We entered into the Super Bowl 51 halftime show with some v. pressing questions:

Would Gaga enter through the roof?

Would she get political?

And, perhaps most urgently:

WOULD BEYONCE BE THERE?

And now we have answers: Yes, Yes, No. (As for the latter, as it turns out, Gaga didn’t need the star power because she brought plenty of her own, thank you very much. If anything, she definitively proved for once and for all that she and Bey occupy the same stratosphere of all-time-great performers.)

The show started with Gaga on the roof of Houston’s NRG Stadium in an intergalactic silver Versace get-up, singing “God Bless America.” A song that, as many on Twitter were quick to point out, was written by Irving Berlin, a Russian Jew who immigrated to America in the late 19th century. She continued on with some Woody Guthrie Americana, “The Land is My Land, This Land is Your Land”—which, as Eater executive editor Helen Rosner pointed out in an excellent Twitter thread, was a more inclusive response to Berlin’s ode, before concluding her rooftop serenade with line from the Pledge of Allegiance: “One nation under God, indivisible, with liberty and justice for all.”

Points taken.

Gaga then flew through the roof (as we pretty much knew she would) and onto the starry stage alongside her dancer squad (and keytar!), and kicked off a greatest-hits feel-good medley—“Bad Romance,” “Just Dance,” “Poker Face,” and, of course “Born This Way:”

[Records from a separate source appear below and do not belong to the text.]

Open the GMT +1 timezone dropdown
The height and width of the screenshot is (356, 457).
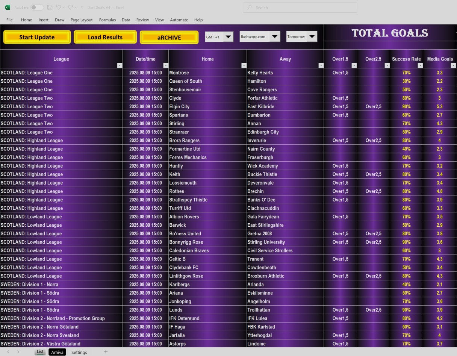[x=228, y=36]
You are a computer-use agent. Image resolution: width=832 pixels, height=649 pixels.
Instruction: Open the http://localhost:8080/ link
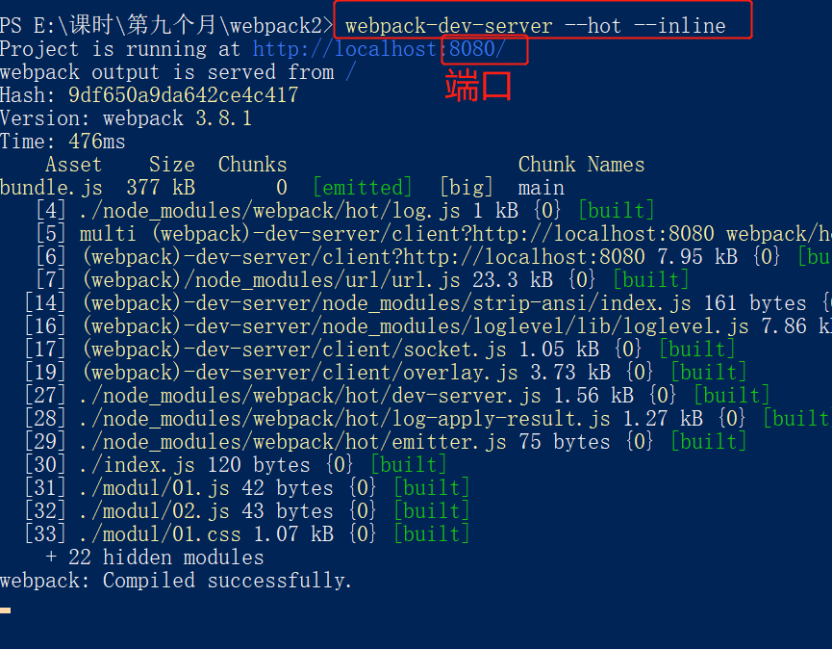[x=379, y=49]
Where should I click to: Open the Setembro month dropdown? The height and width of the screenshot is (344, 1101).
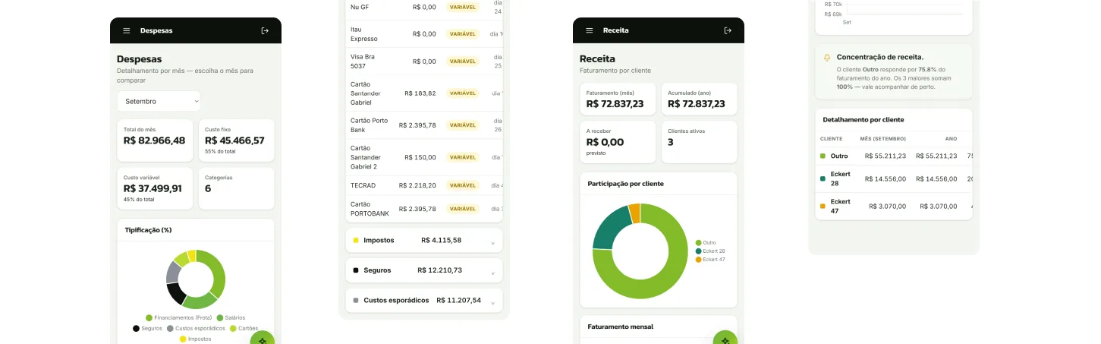pyautogui.click(x=159, y=101)
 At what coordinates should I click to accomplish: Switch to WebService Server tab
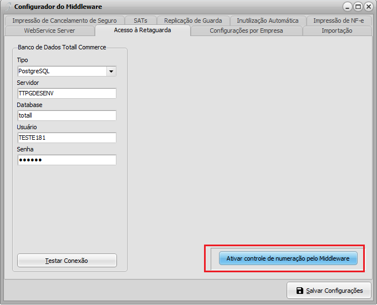(x=49, y=31)
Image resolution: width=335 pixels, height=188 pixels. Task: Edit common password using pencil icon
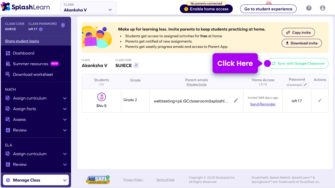[x=305, y=85]
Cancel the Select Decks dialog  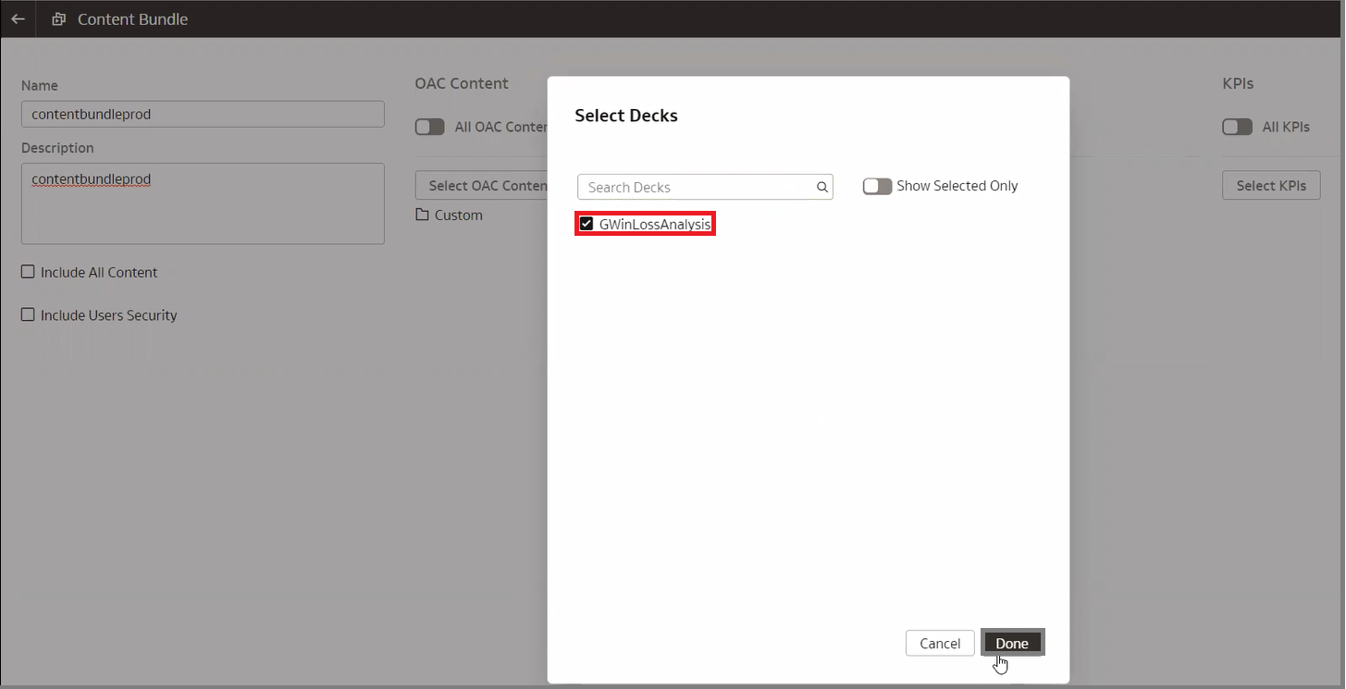(940, 643)
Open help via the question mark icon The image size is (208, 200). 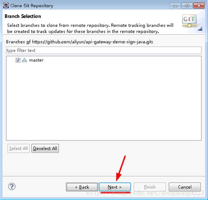point(12,186)
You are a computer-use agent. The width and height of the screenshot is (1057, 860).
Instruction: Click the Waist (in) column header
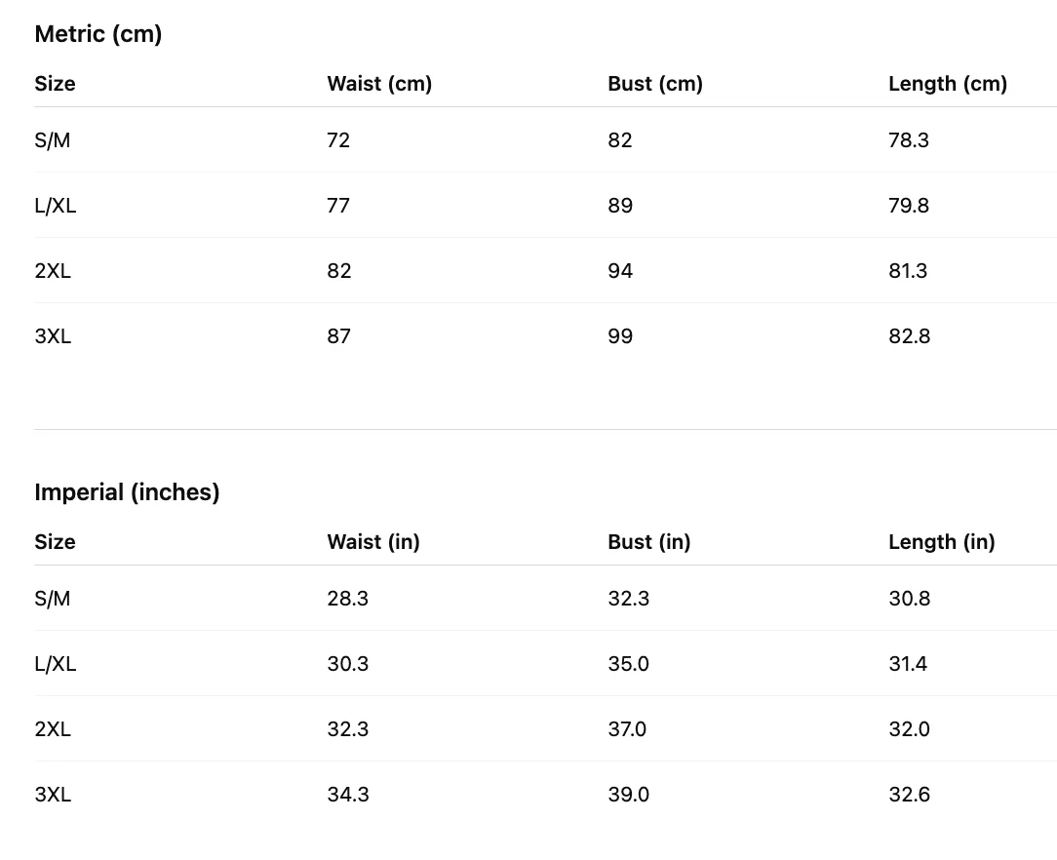click(x=373, y=542)
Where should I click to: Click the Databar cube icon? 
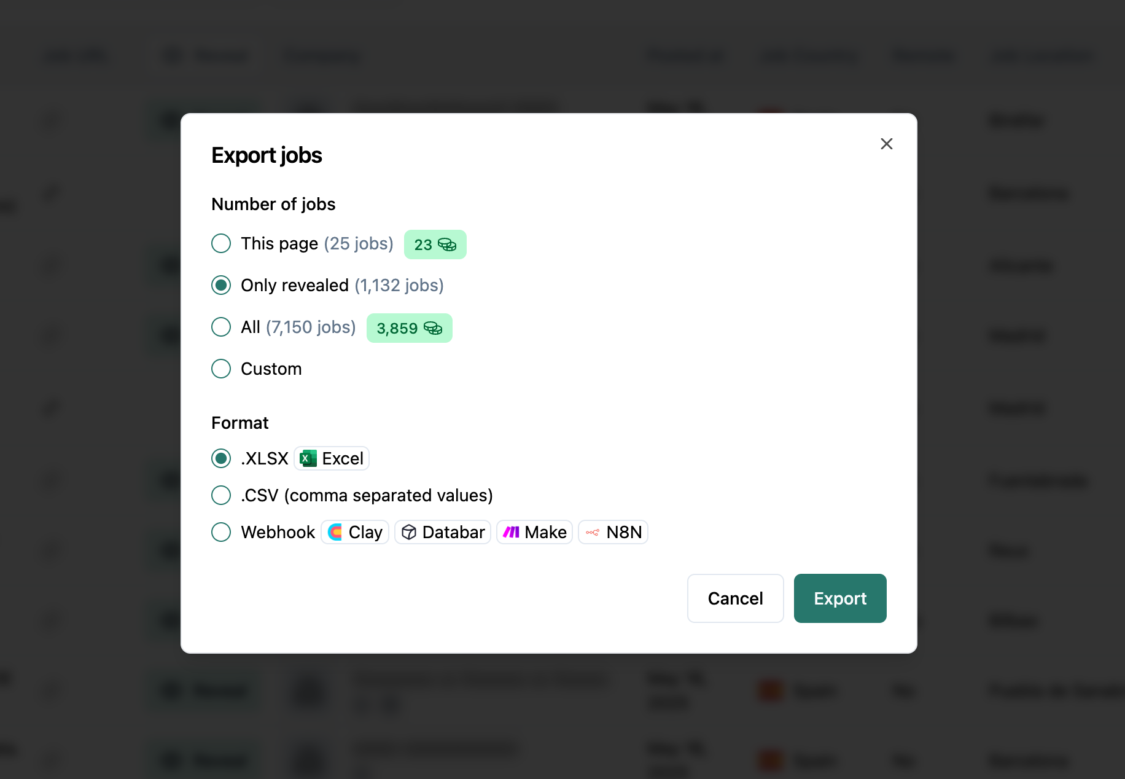409,533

“No matter gay, straight, or bi

Lesbian, transgendered life

I’m on the right track baby

I was born to survive”

Midway through the set, Gaga addressed the crowd: “America, I want to make you feel good.”

Talk about a freighted statement. For every person who was caught up in the sheer joy that is watching a pop superstar at the height of her powers…

 

 

…there was another hoping for a Meryl Streep-at-the-Golden-Globes moment:

 

 

In the end, we ended up getting both the music and the message—the same message of inclusivity that Gaga has been amplifying in her artistry since the LGBTQ+ advocate first gained mainstream success (and mass Monster adoration) with 2008’s The Fame. (Nor should it be overlooked that this was most likely the first time the word “transgender” has been used in the Super Bowl halftime show.)

In a statement released before the game, the NFL described the Super Bowl as “a time when people really come together.” Sounds impossible in the current political climate, but Gaga’s performance largely achieved it: everyone together, on the edge of glory, hanging on a moment.